St Andrews – 26 February 2025

A wet day. Cold again with the wind blowing sheets of rain in from the east.

We walked in to the town after a late breakfast and were just in time to catch the number 99 bus from Dundee bus station to St Andrews bus station. It was a short run over to St Andrews that was made longer with the number of roadworks in progress. It’s the same every year. The councils have to spend their money by the end of March and this was almost the end of February, so much spending was evident.

We waked down the main street and you could tell the affluence of the town by the number of expensive shops and the wide streets. There were a few sales offers in evidence that brought some prices down to what I might have been happy to pay, except there were no camera shops as far as I could see.

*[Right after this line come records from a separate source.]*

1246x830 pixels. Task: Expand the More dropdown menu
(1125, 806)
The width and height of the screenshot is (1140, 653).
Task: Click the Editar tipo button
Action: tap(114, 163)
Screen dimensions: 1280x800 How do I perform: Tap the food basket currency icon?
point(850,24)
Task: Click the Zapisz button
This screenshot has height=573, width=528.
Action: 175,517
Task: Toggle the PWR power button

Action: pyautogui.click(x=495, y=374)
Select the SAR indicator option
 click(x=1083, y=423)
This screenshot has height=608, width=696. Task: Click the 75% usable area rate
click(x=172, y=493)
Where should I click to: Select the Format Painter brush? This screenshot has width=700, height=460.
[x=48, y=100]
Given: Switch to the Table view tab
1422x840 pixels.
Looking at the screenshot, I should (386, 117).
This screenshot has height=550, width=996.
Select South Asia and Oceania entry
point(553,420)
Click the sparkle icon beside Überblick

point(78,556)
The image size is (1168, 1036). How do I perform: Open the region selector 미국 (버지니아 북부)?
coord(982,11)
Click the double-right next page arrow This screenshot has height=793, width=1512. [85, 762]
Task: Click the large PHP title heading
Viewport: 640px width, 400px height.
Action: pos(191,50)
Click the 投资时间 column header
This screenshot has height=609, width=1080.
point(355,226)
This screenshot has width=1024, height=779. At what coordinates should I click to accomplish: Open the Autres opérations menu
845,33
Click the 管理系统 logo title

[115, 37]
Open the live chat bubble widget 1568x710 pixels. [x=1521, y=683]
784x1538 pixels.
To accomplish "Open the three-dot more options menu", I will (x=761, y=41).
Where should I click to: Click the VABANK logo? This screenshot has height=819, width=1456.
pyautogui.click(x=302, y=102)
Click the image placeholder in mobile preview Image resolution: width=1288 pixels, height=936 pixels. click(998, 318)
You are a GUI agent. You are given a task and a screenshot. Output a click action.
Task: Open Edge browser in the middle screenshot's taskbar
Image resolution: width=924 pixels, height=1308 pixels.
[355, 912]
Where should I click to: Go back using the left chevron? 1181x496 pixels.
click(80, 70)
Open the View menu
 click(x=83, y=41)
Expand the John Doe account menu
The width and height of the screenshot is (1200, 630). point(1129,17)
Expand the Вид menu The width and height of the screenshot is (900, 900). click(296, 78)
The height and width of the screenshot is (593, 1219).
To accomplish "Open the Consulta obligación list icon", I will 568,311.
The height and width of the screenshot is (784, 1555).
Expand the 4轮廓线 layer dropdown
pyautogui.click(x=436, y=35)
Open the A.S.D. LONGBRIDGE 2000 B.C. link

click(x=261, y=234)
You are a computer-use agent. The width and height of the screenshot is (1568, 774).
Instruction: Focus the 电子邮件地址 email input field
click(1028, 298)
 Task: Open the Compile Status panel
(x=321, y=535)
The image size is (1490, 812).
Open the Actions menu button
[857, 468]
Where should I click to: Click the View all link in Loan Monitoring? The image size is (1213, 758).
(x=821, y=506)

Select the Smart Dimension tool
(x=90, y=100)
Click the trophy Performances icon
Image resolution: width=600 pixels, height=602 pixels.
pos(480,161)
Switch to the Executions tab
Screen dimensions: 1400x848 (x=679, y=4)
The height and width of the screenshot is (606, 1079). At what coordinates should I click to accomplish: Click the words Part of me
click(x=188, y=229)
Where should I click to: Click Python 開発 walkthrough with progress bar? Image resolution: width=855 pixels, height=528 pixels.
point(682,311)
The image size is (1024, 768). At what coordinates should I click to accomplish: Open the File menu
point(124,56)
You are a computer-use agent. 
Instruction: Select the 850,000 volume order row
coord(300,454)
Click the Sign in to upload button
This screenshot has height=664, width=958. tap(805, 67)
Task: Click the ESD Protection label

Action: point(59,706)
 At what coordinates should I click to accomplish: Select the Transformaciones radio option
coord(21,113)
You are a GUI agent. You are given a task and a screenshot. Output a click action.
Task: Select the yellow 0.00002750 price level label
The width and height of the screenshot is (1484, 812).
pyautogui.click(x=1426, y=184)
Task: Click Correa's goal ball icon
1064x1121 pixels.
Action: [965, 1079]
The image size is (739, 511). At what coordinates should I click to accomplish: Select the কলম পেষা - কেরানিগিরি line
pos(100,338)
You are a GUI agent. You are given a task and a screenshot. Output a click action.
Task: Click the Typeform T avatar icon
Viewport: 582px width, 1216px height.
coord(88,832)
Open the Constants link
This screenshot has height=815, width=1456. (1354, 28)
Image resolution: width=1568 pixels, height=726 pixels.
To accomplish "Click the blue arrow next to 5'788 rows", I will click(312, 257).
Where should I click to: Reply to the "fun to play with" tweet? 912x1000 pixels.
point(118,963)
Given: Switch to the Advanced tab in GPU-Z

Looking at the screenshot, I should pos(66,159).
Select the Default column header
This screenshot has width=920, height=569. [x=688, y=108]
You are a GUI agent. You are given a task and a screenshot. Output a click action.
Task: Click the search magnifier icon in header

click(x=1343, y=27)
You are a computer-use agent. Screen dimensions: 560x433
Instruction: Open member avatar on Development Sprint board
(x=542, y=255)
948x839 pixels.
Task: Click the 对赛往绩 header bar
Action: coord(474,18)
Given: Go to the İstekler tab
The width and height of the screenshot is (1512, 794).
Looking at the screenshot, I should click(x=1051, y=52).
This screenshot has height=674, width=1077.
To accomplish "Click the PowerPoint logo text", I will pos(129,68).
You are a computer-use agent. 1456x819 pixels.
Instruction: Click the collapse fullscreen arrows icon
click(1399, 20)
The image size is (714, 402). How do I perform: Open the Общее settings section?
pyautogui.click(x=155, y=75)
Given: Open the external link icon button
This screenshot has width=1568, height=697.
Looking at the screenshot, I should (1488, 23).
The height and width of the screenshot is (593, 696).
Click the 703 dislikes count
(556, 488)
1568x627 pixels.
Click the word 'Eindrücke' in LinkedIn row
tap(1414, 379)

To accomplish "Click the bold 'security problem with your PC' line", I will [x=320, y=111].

We found a ruined castle beside the sea and Scamp discovered it was Historic Scotland, so we got in free with our HS cards. The ruin turned out to be St Andrews Castle, strangely enough! It would have been an interesting way to spend an hour if it hadn’t been for the almost constant drizzle. We did get a chance to watch a couple of Eurofighter Typhoons making noisy circuits around the bay, but we were both getting cold, so we found a Costa where we had what must have been the worst coffee in any Costa I’ve been in, and I’ve been in a few. The place was crammed, but not as crammed as one independent coffee shop we passed where William and Kate (whoever they are) had had their first coffee together, allegedly.

We walked back to the bus garage and got another number 99 bus that took us back to Dundee where we had a wander around the inside of V&A and found a complete rebuild of Mrs Cranston’s Tea Room. Apparently the original tea room was taken down piece by numbered piece from the Glasgow shop and rebuilt inside the V&A. Scamp was responsible for finding this online. An amazing construction. Very dark and very low ceilings. In another part of the V&A I found a scale drawing, hand drawn in ink, of part of the rail bridge which still carries trains across the Tay from Dundee to Wormit in Fife. The drawings looked almost exactly the same as drawings I’d done in the 1960s and nothing like the Autocad drawings produced nowadays.

We had a plate each of watered down soup in the V&A and watched the arial ballet performed by computer designed lights that looked like little ballet dancers.

It was a cold walk back to the hotel and we couldn’t decide where to go for food. On the way I went to Braithwaite’s and bought some decaf tea and some coffee beans. Then on our way back Scamp got a message from Shona to ask if everything was ok, because she’d heard about an explosion in Dundee city centre. After a bit of checking we discovered an electrical substation had indeed exploded and demolished a wall. This was in the morning and we knew nothing about it. Nobody was injured, thankfully.

Nearly 60 photos taken today and PoD went to a photo from the top deck of the V&A of somebody walking along the esplanade beside the Tay estuary.

Tomorrow we need to be packed and off home.